WORK INSTRUCTION:
In the data below, find each line that contains the word "computer" and copy it.

Segment Start: INFORMATION GIVEN

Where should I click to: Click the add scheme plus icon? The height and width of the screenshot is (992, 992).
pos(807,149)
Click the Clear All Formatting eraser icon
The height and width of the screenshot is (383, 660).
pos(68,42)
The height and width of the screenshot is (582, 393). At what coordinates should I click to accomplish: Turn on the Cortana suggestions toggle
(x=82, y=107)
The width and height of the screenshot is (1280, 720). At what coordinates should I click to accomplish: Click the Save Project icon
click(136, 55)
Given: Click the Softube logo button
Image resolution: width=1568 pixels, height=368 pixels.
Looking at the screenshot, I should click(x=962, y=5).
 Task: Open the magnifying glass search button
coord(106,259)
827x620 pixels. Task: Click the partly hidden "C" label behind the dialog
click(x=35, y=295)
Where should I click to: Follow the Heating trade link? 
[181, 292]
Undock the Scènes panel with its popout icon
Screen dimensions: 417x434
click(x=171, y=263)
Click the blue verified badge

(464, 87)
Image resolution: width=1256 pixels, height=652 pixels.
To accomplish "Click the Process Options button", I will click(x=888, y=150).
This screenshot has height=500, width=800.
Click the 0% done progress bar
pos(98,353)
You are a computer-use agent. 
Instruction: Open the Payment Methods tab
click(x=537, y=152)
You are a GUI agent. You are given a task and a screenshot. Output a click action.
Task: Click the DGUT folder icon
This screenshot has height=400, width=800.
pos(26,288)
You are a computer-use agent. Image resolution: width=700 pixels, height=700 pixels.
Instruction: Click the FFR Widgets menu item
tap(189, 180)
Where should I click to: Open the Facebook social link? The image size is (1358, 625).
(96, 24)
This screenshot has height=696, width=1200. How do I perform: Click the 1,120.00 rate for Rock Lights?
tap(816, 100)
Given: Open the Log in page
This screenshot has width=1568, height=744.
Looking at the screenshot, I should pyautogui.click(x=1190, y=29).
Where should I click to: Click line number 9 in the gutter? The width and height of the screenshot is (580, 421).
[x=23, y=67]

Segment End: INFORMATION GIVEN

WRITTEN RESPONSE:
You are a computer-use agent. 
You are a computer-use agent. Image resolution: width=700 pixels, height=700 pixels.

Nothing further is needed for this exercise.